Being from Fort Smith, he was well aware of the patience it has taken officials there to raise enough money for the U.S. Marshals Museum. Those involved in that effort had hoped to complete the almost $60 million facility so its opening would coincide with the 230th anniversary of the Marshals Service in September 2019. The museum still isn’t open.


But consider how fascinated Americans still are with the sinking of the Titanic. If an Arkansas museum could bring to life a tragedy that claimed as many or more victims, a lot more of the tourists visiting Memphis would have a reason to cross the river.


“I get emails every day from people across the country who are fascinated by the Sultana,” Intres told me several years ago. “What’s left of the boat is 37 feet beneath a soybean field. It’s now a mile to the river channel. We consider this hallowed ground, and there’s no way to remove what’s down there.

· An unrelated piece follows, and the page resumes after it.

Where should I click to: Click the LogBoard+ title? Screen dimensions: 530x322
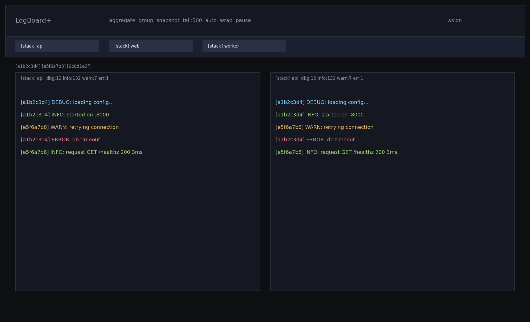33,21
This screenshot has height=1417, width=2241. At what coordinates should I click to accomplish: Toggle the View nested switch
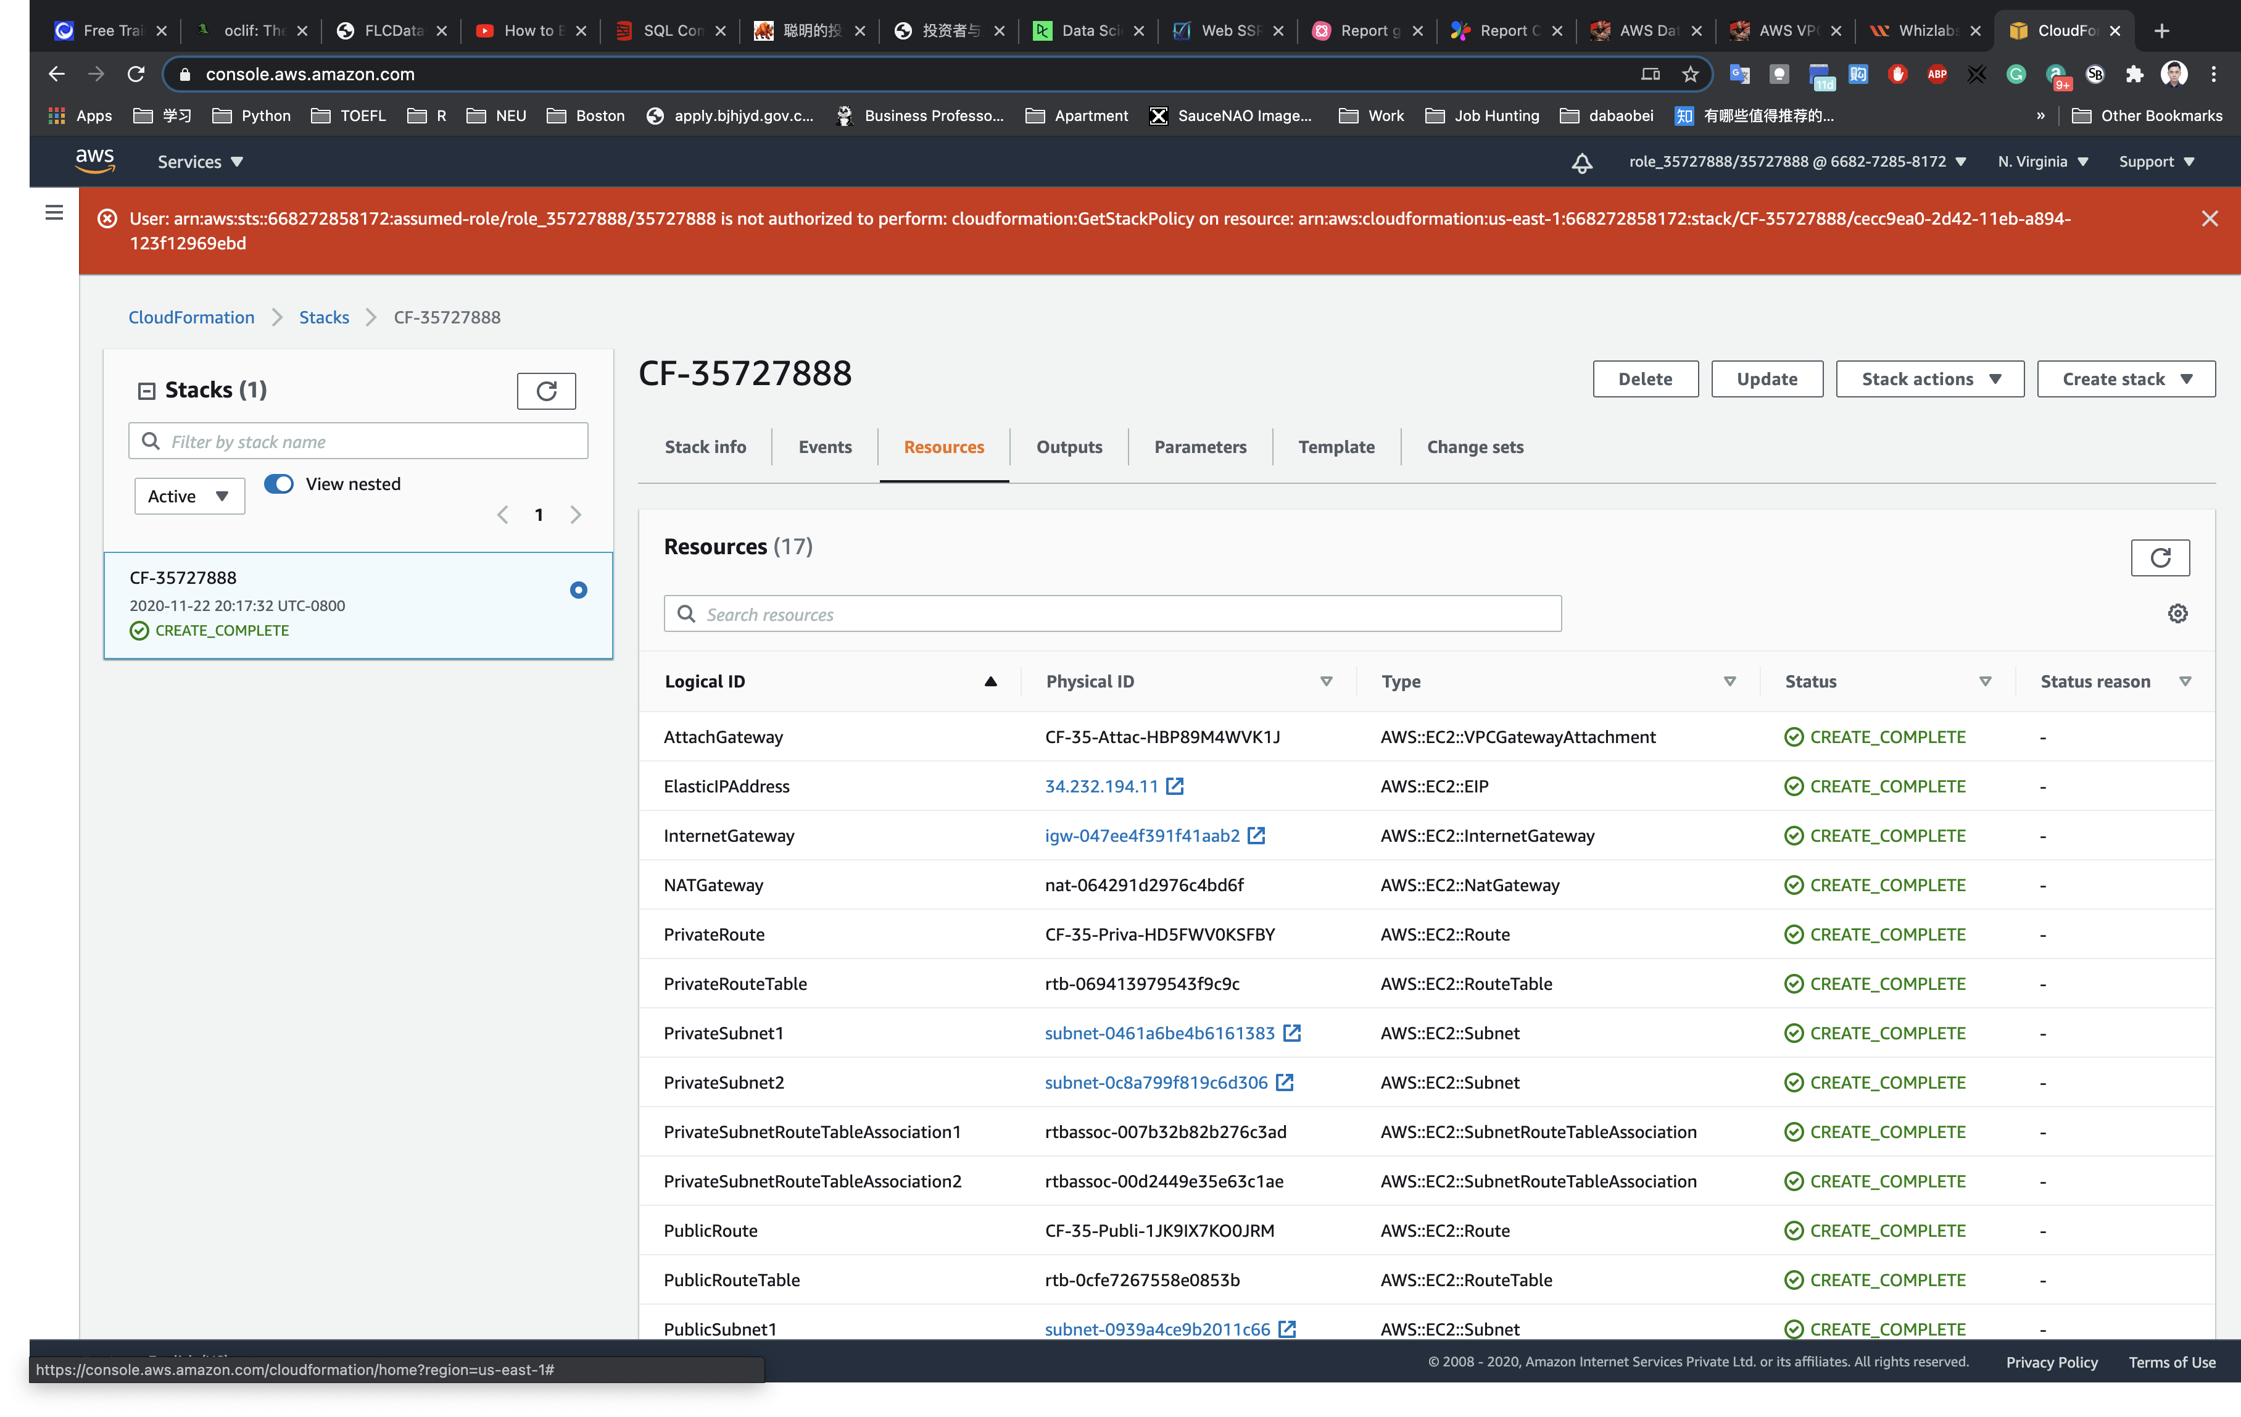pyautogui.click(x=279, y=484)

“What we can do is to build a museum that will tell the story of the people who were aboard. There’s a lot of competition for charitable dollars these days. I realize that. I also realize that we have one of the most significant events in American maritime history, and that story needs to be told here in Arkansas where what’s left of the Sultana now rests. If we don’t tell the story now, it could be lost forever.”

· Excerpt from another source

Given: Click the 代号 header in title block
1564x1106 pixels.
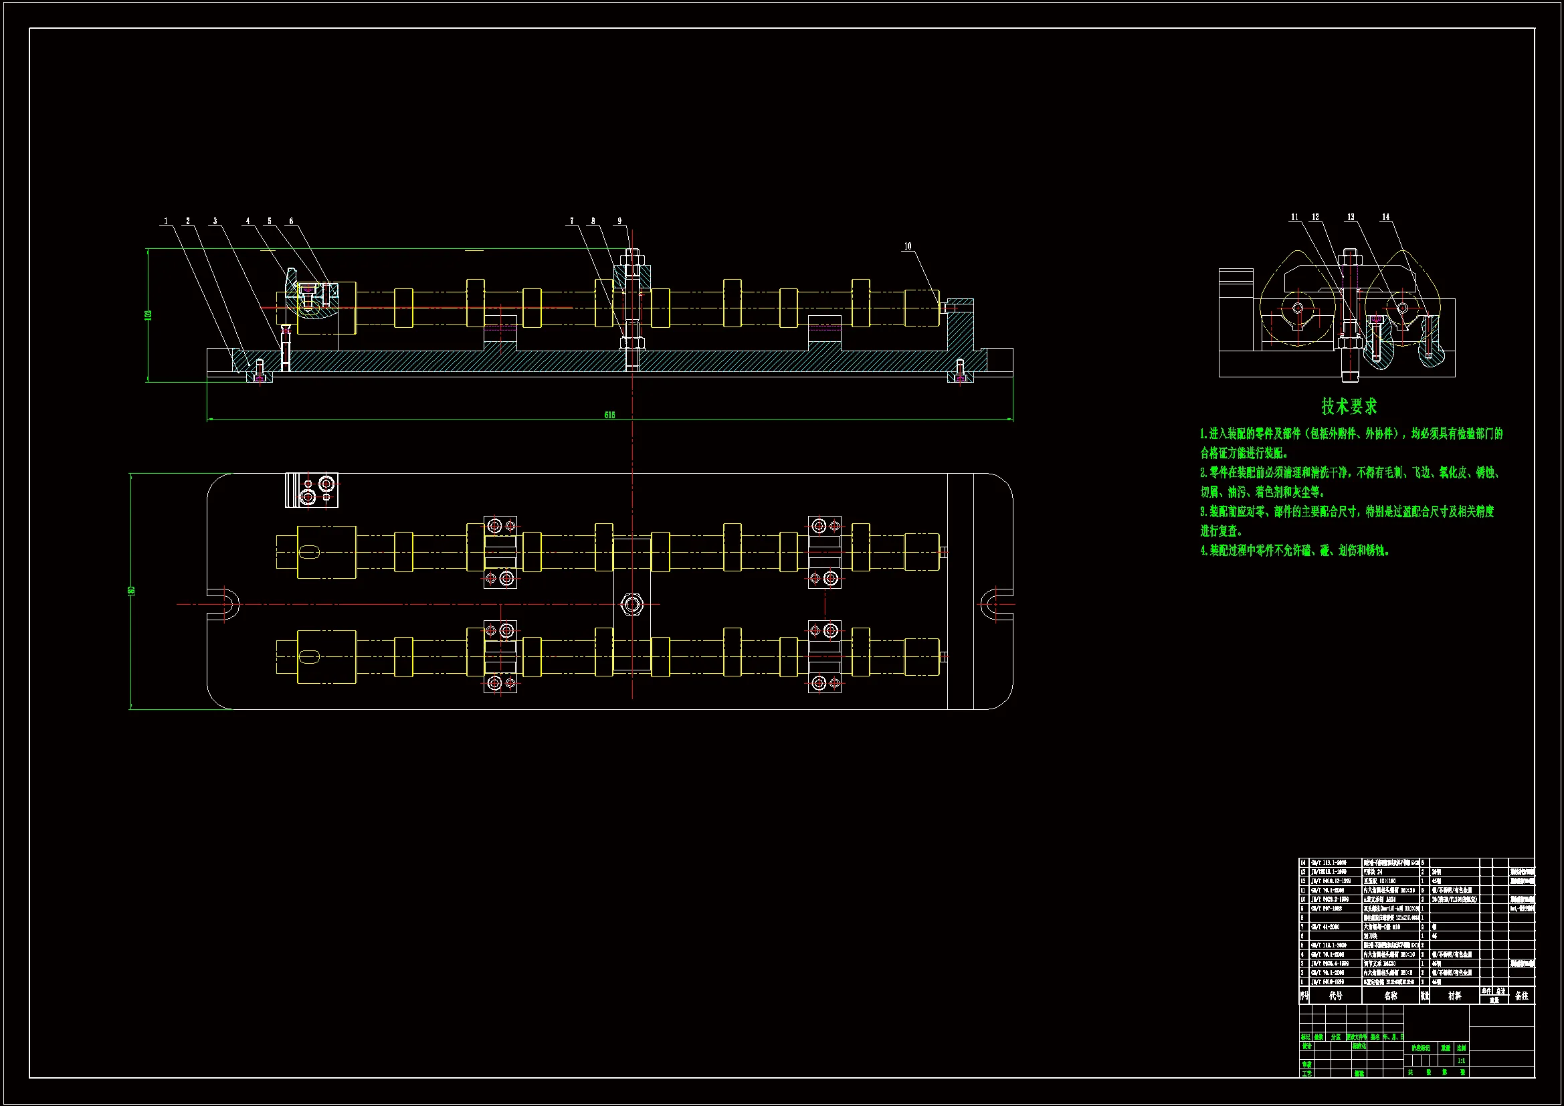Looking at the screenshot, I should [1336, 996].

When the Sultana was launched in 1863, the Cincinnati Commercial Tribune described it as “one of the largest and best business steamers ever constructed.”


The Sultana was built to haul cotton. But the captain, J. Cass Mason, had financial difficulties and viewed it as his path to prosperity.


In Vicksburg, Mason entered into an arrangement with a Union officer named Reuben Hatch, whose family had connections to President Lincoln. Mason agreed to give Hatch a cut of his earnings if Hatch would guarantee a large load. Mason made the deal even though he knew that one boiler was dripping water through a ruptured seam.


Rumors were spread in Vicksburg that other available boats were tainted with disease. So it was that the Sultana was loaded far beyond capacity while two other steamboats left Vicksburg practically empty.


“The sites of most major battles of the Civil War have become either national parks or state parks,” Intres once told me. “People just don’t know about the Sultana. For more than a century, virtually nothing was written or said about it. A small group of people then began researching the incident.


“We’ve uncovered the life stories of those who were aboard the boat, and some of those stories are amazing. There are stories of heroism. There are stories of corruption. This has it all. We want to build the jewel of the Delta in Marion and use it to tell those stories.”